Cutting the Sal forest is akin to destroying the “soul of our state”, says Dr Ravi Chopra, who heads the People’s Science Institute. Chopra joined the demonstrations against the expressway held in Dehradun from 19th to 23rd April at the Gandhi Park.

Sight of the Sal forest does not just identify the Shivalik elephant corridor. A 2018 Forest Research Institute (FRI) study showed it has a crucial role in regulating temperatures. The FRI report says, “Rising temperatures have altered the patterns of flowering and seed fall in the Sal trees, which has seen a fall in their numbers, making it difficult for them to grow.”

According to naturalist Pradip Krishen, the authorities’ indifference to the environmental destruction is chilling. “Almost anywhere, these trees would be beneficiaries of stringent conservation backed by enthusiastic public support.” Evidently not in India.

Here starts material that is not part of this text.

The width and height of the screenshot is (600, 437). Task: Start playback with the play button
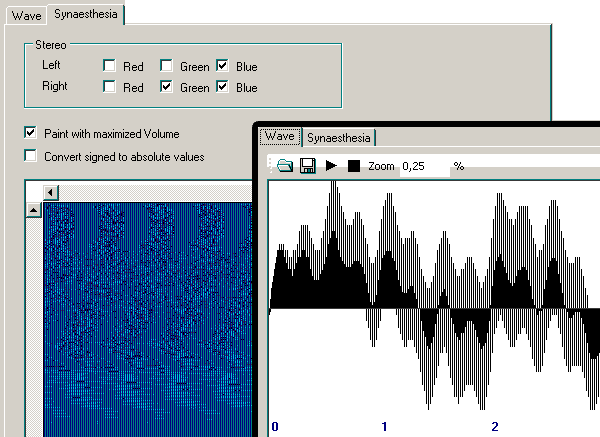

Just before the government announced this expressway in 2020, the Uttar Pradesh government had expressed interest in a “Shivalik Tiger Reserve” within its jurisdiction. However, Union Minister of Road Transport and Highways Nitin Gadkari over-rode these plans, and the expressway idea materialised. The same year, Rajiv Dhiman, Divisional Forest Officer, Dehradun, and R. Balachandran, DFO, Saharanpur, were sent for a site inspection in Uttarakhand and Uttar Pradesh, respectively. They reported there are “no rare, endangered, or unique species of animals or flora and fauna” in the region. These reports gave the green signal to construction in this wildlife corridor. Over 10,000 trees, many of them more than 100 years old, are on the chopping block.

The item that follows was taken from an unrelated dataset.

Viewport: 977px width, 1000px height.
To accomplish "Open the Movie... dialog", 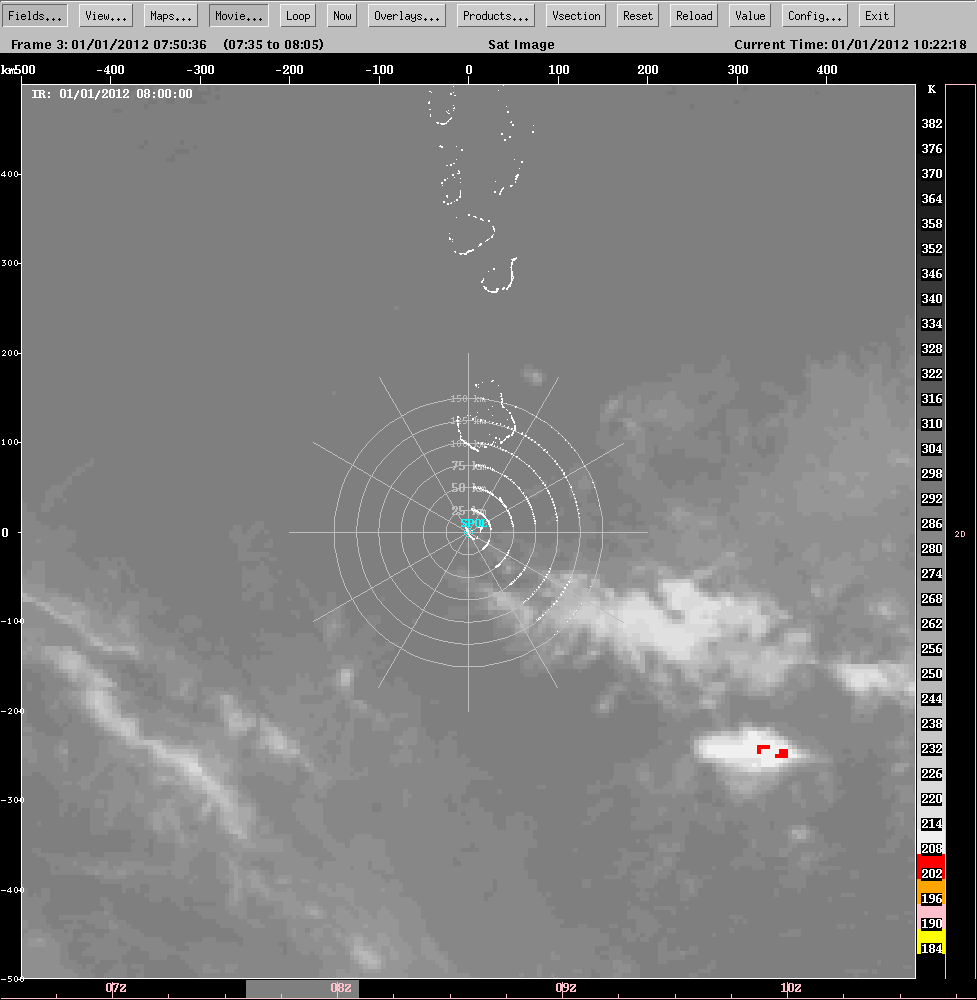I will point(237,15).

A Supreme Court-appointed committee has pegged the value of each 100-year-old tree as Rs. 1 crore, considering the oxygen, micro-nutrients, compost and fertiliser they provide or preserve. Then, the  NHAI asked the Wildlife Institute of India (WII) to assess the regional wildlife for a mitigation plan. This report recorded leopard, rusty-spotted cat, Asian palm civet, Yellow-throated marten, Masked palm civet, Grey mongoose and Monitor lizard sightings, and other bird and animal species. Prepared by Dr Bivash Pandav and Dr Bilal Habib, the WII report concluded that “it was important to maintain the integrity of this landscape” since the tiger population in western Rajaji may see a recovery in the near future. In other words, it was possible that “tigers will soon regain their former range along this western part” of the Rajaji reserve.

So why the tearing urgency to build a road where one already existed? In May 2020, the Ministry of Road Transport and Highways itself ordered making every possible effort to avoid road alignment through national parks and sanctuaries. It argued that a healthy watershed prevents soil erosion and sedimentation and increases soil formation, water storage and filtration, and biodiversity. Why did the government put such lofty objectives aside once the NHAI claimed this road was necessary for “security reasons”?

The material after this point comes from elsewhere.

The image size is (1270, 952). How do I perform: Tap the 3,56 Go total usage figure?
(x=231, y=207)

An activist observes that the expressways coming up across the country charge tolls from commuters, who already pay a fuel cess. Access control brings massive inconvenience to those who live along its route and spoil the natural beauty wherever they come up. Is one hour of time saved worth all this? On 19 April, the Supreme Court reconstituted its oversight committee for this expressway project. It previously consisted of 12 experts appointed by the NGT and now the court has ordered CP Goyal, Director-General of Forests and Special Secretary, Ministry of Environment and Forests, to head it. The last committee chief was Uttarakhand Chief Secretary, Sukhbir Singh Sandhu, a former NHAI chairman. The new members are Anil Prakash Joshi, founder of the Himalayan Environmental Studies and Conservation Organization, and conservationist Vijay Dhasmana. The order was in response to a petition filed by the NGO Citizens for Green Doon against an NGT order and sought independent members with conservation-related expertise on the committee. 

The effects of unprecedented tree-felling and tampering with water sources may already be visible on the ground. A heatwave afflicts the Doon Valley, and there is a severe water shortage here and in western Uttar Pradesh. The people and the animals have a long, cruel summer ahead. 

The author is a freelance journalist. The views are personal.